Gli outside day si manifestano piuttosto frequentemente nei grafici giornalieri. Si tratta di barre molto sviluppate che superano simultaneamente il minimo e il massimo della barra precedente. Sono configurazioni piuttosto interessanti poiché spesso vengono anche assistite da elevati volumi di scambio e, qualora si manifestino sui minimi o sui massimi di mercato, suggeriscono che si possa verificare una repentina inversione di trend. La classica "reversal bar" è infatti costituita da un outside day che chiude in direzione opposta rispetto al trend precedente, meglio se al di sopra della chiusura del giorno prima. Nel caso di un outside day rialzista, pertanto, è necessario che la nostra barra outside si manifesti al termine di un trend ribassista, chiudendo in prossimità dei massimi, meglio ancora se con un'apertura in gap down, ovvero al di sotto del minimo della giornata precedente. La dinamica ribassista è ovviamente speculare: deve apparire un outside day con chiusura negativa, in prossimità dei minimi di giornata, al termine di un trend rialzista.

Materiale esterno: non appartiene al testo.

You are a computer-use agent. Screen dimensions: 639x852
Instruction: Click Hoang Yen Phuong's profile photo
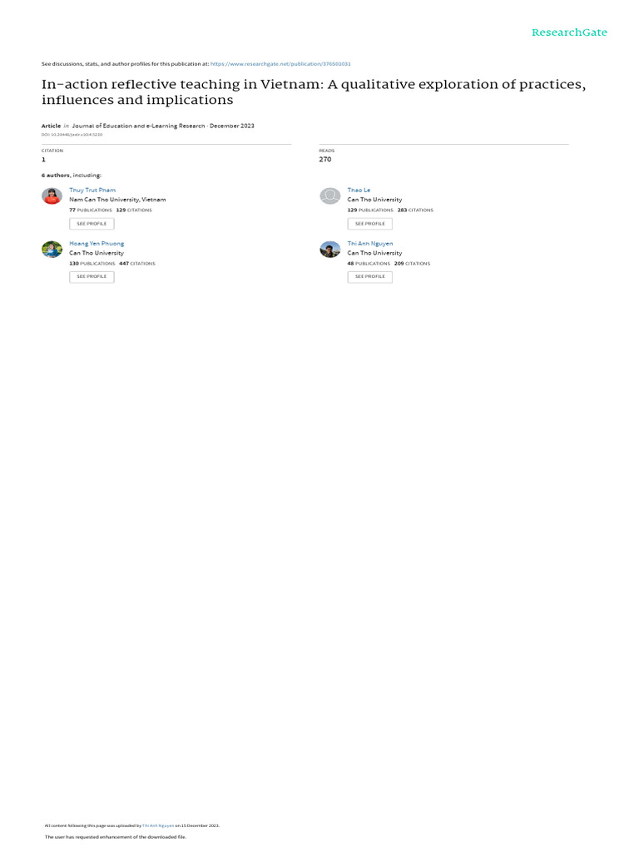pyautogui.click(x=52, y=249)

Emblematico, nel caso di un outside day rialzista, quanto accaduto sul titolo Mediaset il 21 settembre 2001, a seguito del crollo delle borse avvenuto in concomitanza con l'attentato alle Torri gemelle di New York.
È un'inversione da manuale poiché la barra è un outside day con apertura in gap down, chiusura coincidente con il massimo e con volumi estremamente importanti. Nel medesimo periodo è possibile trovare numerosi esempi simili sia su indici sia su titoli che hanno partecipato alla reazione rialzista dopo evento terroristico. Tuttavia, chi si aspetta che tali configurazioni si manifestino solo a seguito di eventi particolarmente rilevanti si sbaglia. Sul titolo Mediolanum, indicato nella figura che segue, è possibile trovare ben tre configurazioni rialziste che si sono sviluppate in un arco di tempo piuttosto breve e comunque a notevole distanza dal mese di settembre 2001.
Ciascuno dei tre outside day dà vita a una reazione rialzista, anche se quello centrale si dimostra il più forte. Proprio questo aspetto suggerisce un'ulteriore riflessione sull'importanza del livello di prezzo in corrispondenza del quale si forma l'outside day. Poiché a tale barra è richiesto di violare simultaneamente il minimo e il massimo, è probabile che il minimo coincida con "minimo di periodo", ad esempio un minimo a uno o due mesi. Tale eventualità conferisce ulteriore forza al potenziale di inversione poiché quanto più a lungo si protrae un trend ribassista tanto più vigorosa potrà essere l'eventuale reazione rialzista, come quella originata dall'outside day sviluppatosi su Generali, illustrato di seguito.
Nella ricerca degli outside day rialzisti, quindi, non va mai dimenticato di valutare l'importanza del minimo fatto segnare dalla barra stessa. In caso contrario, si rischia di imbattersi in outside day che si manifestano in fase di mercato laterale e che non possono, per la natura stessa del movimento all'interno del quale sono inseriti, dare grandi soddisfazioni operative.
Anche la dinamica ribassista offre interessanti spunti operativi: l'outside day deve svilupparsi al culmine di un trend rialzista e chiudere nella parte bassa della barra, meglio se al di sotto della chiusura precedente. Anche questo caso, se il massimo fatto segnare dalla outside day coincide con un massimo di periodo (a uno o a due mesi), si aggiungono ulteriori probabilità all'esito ribassista del movimento che seguirà. La figura che segue raffigura un outside day sviluppatosi sul titolo Telecom Italia Media che dà luogo a un ribasso piuttosto violento.
Quali sono allora le migliori strategie per sfruttare tali configurazioni? Da un punto di vista operativo non risulta conveniente operare sempre e comunque in presenza di outside day poiché esiste sempre il rischio di falsi segnali. Come regola generale è bene agire sempre in corrispondenza del superamento del massimo (per i casi rialzisti) o alla violazione del minimo (per i casi ribassisti) della barra outside. La ragione di questa scelta riposa sulla considerazione che il massimo e il minimo di un outside day sono realmente "punti di tensione" del mercato e proprio questo motivo la loro violazione rappresenta un forte segnale nella direzione intrapresa dai prezzi. In entrambe le eventualità è comunque sempre meglio non agire se la violazione avviene con un gap.